AGA: Cito versos de Amalgama: “Esto es alguien que toca a Brahms bajo las escaleras” y “un chelista solitario / munido de su arco hace que los armónicos / graves retumben por la cueva”. Y previamente mencioné al saxofonista. ¿Cómo relacionas la música con la poesía?



RM: Hay mucho que se puede decir sobre los recursos que comparten, como la dependencia vital del ritmo y de la textura sonora, o sobre el hecho de que la poesía empezó (y en muchos sentidos sigue siendo) una tradición oral. La verdad es que no confió tanto en mi propia capacidad de decir nada ni nuevo ni particularmente interesante al respecto.

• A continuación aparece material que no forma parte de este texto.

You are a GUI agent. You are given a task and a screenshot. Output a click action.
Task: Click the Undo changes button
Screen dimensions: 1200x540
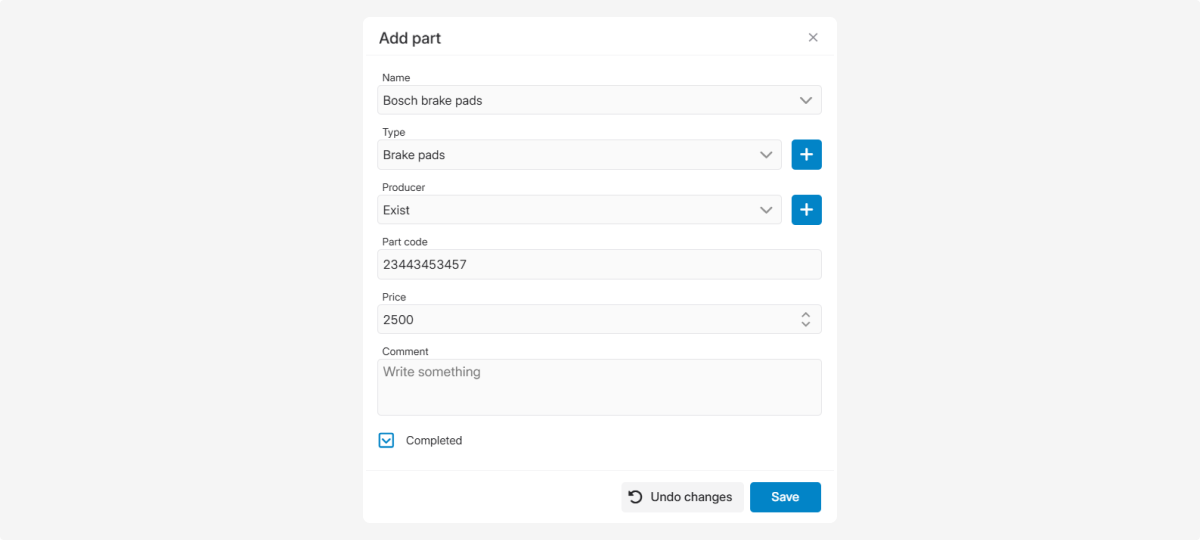[x=682, y=497]
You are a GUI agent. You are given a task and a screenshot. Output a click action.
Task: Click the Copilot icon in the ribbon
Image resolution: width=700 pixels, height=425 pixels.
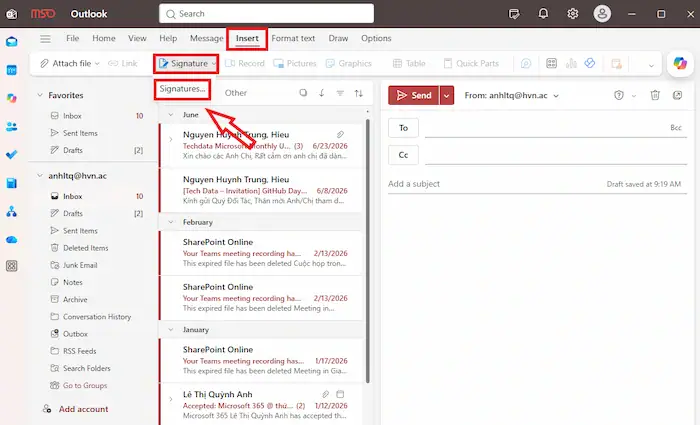click(x=680, y=63)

Siento que están relacionadas como un río y un lago están relacionados, pero no me importa cuál es cuál. Por otra parte, confieso que siento una reverencia hacia la música que casi ninguna otra cosa me provoca. Es raro. En el fondo estoy convencida de que es lo mejor que tenemos como seres humanos, la máxima expresión de lo que ha logrado nuestra absurda especie. El arte más generoso, más abierto hacia todo lo demás.



AGA: “Antelmo a su hija, Norma (1991-2009)” es un poema desolador. ¿Cuál es el vínculo entre pérdida y escritura?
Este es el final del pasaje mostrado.